__Task prompt__
Needed from the entries below: every line that holds the word "field".

-- The data follows --

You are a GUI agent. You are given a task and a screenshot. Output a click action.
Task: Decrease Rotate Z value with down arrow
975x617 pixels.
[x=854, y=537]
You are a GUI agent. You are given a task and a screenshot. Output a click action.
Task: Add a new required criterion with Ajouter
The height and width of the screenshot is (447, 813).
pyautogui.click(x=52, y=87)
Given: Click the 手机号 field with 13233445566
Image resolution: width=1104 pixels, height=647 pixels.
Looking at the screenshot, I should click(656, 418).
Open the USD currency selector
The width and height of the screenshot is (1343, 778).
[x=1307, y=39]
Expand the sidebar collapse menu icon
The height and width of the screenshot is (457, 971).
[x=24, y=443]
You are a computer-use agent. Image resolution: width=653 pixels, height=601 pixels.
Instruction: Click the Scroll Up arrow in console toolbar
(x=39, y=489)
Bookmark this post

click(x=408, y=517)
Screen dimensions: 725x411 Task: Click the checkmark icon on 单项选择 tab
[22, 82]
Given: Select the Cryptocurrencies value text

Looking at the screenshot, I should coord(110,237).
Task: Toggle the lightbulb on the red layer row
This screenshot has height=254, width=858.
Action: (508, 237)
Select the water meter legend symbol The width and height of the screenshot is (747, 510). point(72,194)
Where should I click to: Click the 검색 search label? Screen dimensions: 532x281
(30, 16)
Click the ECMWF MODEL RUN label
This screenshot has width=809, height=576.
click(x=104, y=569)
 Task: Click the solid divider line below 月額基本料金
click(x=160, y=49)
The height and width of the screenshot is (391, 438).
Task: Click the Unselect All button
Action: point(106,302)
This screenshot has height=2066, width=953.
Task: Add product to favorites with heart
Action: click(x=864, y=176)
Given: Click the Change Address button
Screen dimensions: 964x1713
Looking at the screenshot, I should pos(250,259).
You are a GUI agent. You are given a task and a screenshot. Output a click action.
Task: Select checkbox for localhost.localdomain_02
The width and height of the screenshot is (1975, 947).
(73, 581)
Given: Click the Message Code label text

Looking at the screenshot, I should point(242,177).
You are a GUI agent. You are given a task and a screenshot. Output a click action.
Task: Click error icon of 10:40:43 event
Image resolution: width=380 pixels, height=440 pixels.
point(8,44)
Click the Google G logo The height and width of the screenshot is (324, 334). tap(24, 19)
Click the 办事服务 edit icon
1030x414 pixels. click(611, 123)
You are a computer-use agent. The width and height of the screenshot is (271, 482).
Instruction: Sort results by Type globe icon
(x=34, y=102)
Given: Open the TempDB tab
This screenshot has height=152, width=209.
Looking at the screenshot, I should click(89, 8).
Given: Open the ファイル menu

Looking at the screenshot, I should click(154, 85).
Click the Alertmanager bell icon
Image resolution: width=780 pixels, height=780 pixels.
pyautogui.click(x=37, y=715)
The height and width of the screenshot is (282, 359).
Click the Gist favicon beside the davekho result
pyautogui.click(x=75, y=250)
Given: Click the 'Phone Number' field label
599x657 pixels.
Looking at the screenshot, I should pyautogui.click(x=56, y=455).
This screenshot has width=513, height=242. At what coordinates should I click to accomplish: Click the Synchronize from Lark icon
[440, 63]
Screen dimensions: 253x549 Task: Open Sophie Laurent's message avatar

-- The data concluded --

__Response to the task__
Given: Click the 手机号 field with 13233445566
Given: Click the 'Phone Number' field label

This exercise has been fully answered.